Saved entries

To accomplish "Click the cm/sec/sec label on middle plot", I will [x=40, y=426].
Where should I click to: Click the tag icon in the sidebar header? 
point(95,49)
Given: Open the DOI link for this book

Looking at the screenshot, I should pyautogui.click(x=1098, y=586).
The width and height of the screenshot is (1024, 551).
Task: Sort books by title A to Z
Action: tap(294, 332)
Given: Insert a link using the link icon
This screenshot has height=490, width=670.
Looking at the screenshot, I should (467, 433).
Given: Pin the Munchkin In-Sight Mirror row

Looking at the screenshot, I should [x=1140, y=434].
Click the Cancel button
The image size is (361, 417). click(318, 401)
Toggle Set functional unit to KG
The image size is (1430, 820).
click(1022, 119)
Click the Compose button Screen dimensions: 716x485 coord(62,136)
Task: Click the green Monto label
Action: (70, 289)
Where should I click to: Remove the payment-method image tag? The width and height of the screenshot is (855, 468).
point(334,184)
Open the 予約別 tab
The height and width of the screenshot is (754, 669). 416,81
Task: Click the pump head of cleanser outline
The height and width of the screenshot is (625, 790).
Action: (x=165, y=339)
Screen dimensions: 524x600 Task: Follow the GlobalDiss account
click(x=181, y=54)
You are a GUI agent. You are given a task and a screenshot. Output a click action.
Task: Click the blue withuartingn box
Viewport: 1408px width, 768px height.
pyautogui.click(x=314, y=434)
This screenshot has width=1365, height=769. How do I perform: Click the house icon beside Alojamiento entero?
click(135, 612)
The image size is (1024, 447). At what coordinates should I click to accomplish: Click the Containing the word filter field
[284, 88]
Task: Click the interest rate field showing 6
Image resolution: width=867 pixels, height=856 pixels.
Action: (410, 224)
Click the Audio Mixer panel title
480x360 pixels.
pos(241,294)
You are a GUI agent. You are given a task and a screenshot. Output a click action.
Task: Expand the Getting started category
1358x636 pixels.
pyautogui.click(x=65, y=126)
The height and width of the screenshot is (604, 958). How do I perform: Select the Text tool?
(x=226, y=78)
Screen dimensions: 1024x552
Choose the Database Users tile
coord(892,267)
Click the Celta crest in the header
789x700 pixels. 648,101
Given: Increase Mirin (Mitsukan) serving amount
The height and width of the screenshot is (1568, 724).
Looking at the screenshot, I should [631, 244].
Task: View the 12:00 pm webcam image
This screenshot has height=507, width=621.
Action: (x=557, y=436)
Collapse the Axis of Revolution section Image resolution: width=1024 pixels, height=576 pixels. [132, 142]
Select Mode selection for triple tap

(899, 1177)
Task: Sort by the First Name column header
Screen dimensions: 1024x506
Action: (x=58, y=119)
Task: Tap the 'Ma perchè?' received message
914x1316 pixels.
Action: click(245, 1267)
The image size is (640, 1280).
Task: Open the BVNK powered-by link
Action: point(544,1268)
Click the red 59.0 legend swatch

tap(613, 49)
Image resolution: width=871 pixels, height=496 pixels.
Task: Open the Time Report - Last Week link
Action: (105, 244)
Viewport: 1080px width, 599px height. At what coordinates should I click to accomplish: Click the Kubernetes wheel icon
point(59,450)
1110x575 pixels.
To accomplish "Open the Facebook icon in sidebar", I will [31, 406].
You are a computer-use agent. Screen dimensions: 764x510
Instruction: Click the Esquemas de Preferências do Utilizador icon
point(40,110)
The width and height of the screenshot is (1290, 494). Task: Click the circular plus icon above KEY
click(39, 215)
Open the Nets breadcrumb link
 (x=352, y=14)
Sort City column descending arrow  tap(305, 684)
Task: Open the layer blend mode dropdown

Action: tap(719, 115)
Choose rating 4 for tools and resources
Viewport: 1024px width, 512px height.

PROBLEM DETAILS:
Within the records above, determine how many lines contain the word "column". Respond with that number and no other text.

COMPLETED EXERCISE:
2